Когда в городке кто-нибудь умирал, устраивались публичные поминки. Сначала покойного несли по главной улице. Той, которая шла вдоль городской свалки. Оркестр играл безостановочно, музыка доносилась очень долго. Это по такой-то жаре… Траурный марш! Тащили тяжеленные сверкающие духовые инструменты, и разные огромные барабаны, обливаясь потом.

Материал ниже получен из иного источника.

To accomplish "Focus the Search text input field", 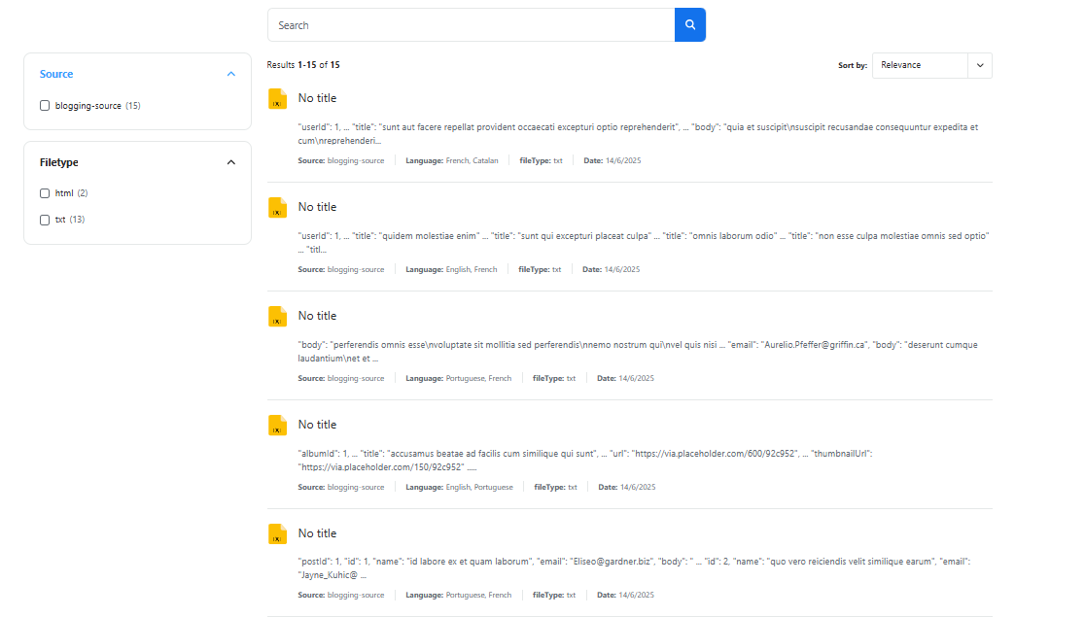I will 471,25.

Когда мне ещё не было года, умер наш очень-очень близкий родственник. Молодой ещё совсем. Осталась вдова, тётя Валя, и трое их детей: два мальчика-школьника, Толик и Сашка, и девочка лет трёх. Светланка. Моя любимая двоюродная сестрёнка (слова «кузина» в нашем разговорном языке ещё не было). Люди пошли на похороны, а мою маму оставили дома сидеть с нами – со мной и Светкой, я была младше неё на два года. Похоронная процессия проходила по той самой улице, мимо нашего дома, и Светка кричала, глядя в окно: «Праздник! Праздник!».
…Виновника события приносили в клуб, выстраивалась очередь, в основном взрослые. Прощались, как положено. Во дворе клуба стояло два больших тутовых дерева, и все дети в это время, облепив снизу доверху деревья, лакомились тутовником черного цвета, и под деревом все было черно от упавших раздавленных ягод. После похорон процессия перемещалась в дом покойного. Хотя, некоторые из этих жилищ и домами-то не назвать было. Больше им подходило название «постройки», или, например, «лачуги». Да, именно «лачуги».
…Сперва приходили помянуть самые близкие, потом все по мере отдаления, и - в итоге - весь городок. Еды готовили много, но поместиться внутри, в тесных комнатах, могли очень немногие. Поэтому те, кто не поместился в первый раз, стояли на улице, и ждали своей очереди. Это называлось - вторая смена. Потом ждала третья смена. К вечеру на улице выстраивалась очередь, как в Питере в первые дни существования Макдональдса. Однажды, я помню, кто-то пришёл на поминки со своим ишаком. Ишак, ждал-ждал снаружи, и, видимо, ему всё это наскучило, ведь в меню поминок никогда не было сена, и он поднял ор. Его жуткие, как икота, конвульсивные трели долго разносились по округе… И как-то странно выглядели поминки под рёв ишака. Несерьёзно. Вот если бы он орал на свадьбе, то такого диссонанса не чувствовалось бы.
Кто-то невидимый быстро перемывал тарелки, одни люди выходили, следующие входили. Садились за стол, застеленный абсолютно чистой скатертью, и накрывало ощущение, что это не та смена, которая состоит уже из двузначного числа, а самая первая. Все происходило хоть и оперативно, но чинно, чисто, сдержанно, как и подобало случаю. Только уже в конце всех, так сказать, смен, оставались опять самые близкие, и тогда уже не было никакой ни чинности, ни сдержанности… Наверное, уже можно было уже выдохнуть параличный вдох тогдашних приличий и отдаться своему горю. Но мы, дети, ощущали похороны не чьей-то безвозвратной потерей незаменимого человека, а одной из непреложных традицией нашего городка, да и вообще, жизни. Рождения, праздники, похороны, кино - это всё было жизнью. Как если бы мы читали книгу.